▶ _Your instructions_:
Copy out all of the records. Keep every word exact.

(Saved entries)
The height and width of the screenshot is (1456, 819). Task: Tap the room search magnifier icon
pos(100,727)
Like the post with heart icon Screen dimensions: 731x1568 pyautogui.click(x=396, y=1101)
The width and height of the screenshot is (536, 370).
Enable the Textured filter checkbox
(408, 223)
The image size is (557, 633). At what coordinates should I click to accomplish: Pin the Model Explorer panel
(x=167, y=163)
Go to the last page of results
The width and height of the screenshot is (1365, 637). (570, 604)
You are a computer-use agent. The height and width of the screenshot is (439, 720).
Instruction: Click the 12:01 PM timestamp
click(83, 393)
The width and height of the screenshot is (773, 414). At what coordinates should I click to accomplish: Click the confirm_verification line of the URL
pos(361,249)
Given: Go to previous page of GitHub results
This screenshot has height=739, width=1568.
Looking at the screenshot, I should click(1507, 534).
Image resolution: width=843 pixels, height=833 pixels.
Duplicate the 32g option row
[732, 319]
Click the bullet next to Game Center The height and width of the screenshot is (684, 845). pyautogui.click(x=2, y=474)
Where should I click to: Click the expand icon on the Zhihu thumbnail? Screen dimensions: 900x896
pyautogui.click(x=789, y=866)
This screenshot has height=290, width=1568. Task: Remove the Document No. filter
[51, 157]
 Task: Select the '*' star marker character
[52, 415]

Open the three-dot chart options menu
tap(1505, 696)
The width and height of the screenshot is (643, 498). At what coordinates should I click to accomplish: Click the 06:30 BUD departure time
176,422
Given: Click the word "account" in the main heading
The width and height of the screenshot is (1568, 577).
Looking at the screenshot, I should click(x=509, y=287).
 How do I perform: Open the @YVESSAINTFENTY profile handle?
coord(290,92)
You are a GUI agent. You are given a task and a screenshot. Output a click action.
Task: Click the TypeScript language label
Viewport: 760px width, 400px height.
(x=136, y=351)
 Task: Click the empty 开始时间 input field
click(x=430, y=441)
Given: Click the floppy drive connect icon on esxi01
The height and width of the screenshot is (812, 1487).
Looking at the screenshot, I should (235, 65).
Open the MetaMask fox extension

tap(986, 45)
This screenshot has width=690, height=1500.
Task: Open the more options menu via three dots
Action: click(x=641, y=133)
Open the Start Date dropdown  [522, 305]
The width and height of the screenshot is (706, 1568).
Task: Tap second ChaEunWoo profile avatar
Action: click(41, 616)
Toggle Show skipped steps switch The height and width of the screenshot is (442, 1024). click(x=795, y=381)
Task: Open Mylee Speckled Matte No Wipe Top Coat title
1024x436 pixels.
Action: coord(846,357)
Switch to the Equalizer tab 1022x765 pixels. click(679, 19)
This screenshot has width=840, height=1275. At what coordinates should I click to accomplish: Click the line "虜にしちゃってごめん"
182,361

▶ _Answer to this task_:
The height and width of the screenshot is (1456, 819). Task: Tap the room search magnifier icon
pos(100,727)
Like the post with heart icon Screen dimensions: 731x1568 pyautogui.click(x=396, y=1101)
The width and height of the screenshot is (536, 370).
Enable the Textured filter checkbox
(408, 223)
The image size is (557, 633). At what coordinates should I click to accomplish: Pin the Model Explorer panel
(x=167, y=163)
Go to the last page of results
The width and height of the screenshot is (1365, 637). (570, 604)
You are a computer-use agent. The height and width of the screenshot is (439, 720).
Instruction: Click the 12:01 PM timestamp
click(83, 393)
The width and height of the screenshot is (773, 414). At what coordinates should I click to accomplish: Click the confirm_verification line of the URL
pos(361,249)
Given: Go to previous page of GitHub results
This screenshot has height=739, width=1568.
Looking at the screenshot, I should click(1507, 534).
Image resolution: width=843 pixels, height=833 pixels.
Duplicate the 32g option row
[732, 319]
Click the bullet next to Game Center The height and width of the screenshot is (684, 845). pyautogui.click(x=2, y=474)
Where should I click to: Click the expand icon on the Zhihu thumbnail? Screen dimensions: 900x896
pyautogui.click(x=789, y=866)
This screenshot has height=290, width=1568. Task: Remove the Document No. filter
[51, 157]
 Task: Select the '*' star marker character
[52, 415]

Open the three-dot chart options menu
tap(1505, 696)
The width and height of the screenshot is (643, 498). At what coordinates should I click to accomplish: Click the 06:30 BUD departure time
176,422
Given: Click the word "account" in the main heading
The width and height of the screenshot is (1568, 577).
Looking at the screenshot, I should click(x=509, y=287).
 How do I perform: Open the @YVESSAINTFENTY profile handle?
coord(290,92)
You are a GUI agent. You are given a task and a screenshot. Output a click action.
Task: Click the TypeScript language label
Viewport: 760px width, 400px height.
(x=136, y=351)
 Task: Click the empty 开始时间 input field
click(x=430, y=441)
Given: Click the floppy drive connect icon on esxi01
The height and width of the screenshot is (812, 1487).
Looking at the screenshot, I should (235, 65).
Open the MetaMask fox extension

tap(986, 45)
This screenshot has width=690, height=1500.
Task: Open the more options menu via three dots
Action: click(x=641, y=133)
Open the Start Date dropdown  [522, 305]
The width and height of the screenshot is (706, 1568).
Task: Tap second ChaEunWoo profile avatar
Action: click(41, 616)
Toggle Show skipped steps switch The height and width of the screenshot is (442, 1024). click(x=795, y=381)
Task: Open Mylee Speckled Matte No Wipe Top Coat title
1024x436 pixels.
Action: coord(846,357)
Switch to the Equalizer tab 1022x765 pixels. click(679, 19)
This screenshot has width=840, height=1275. At what coordinates should I click to accomplish: Click the line "虜にしちゃってごめん"
182,361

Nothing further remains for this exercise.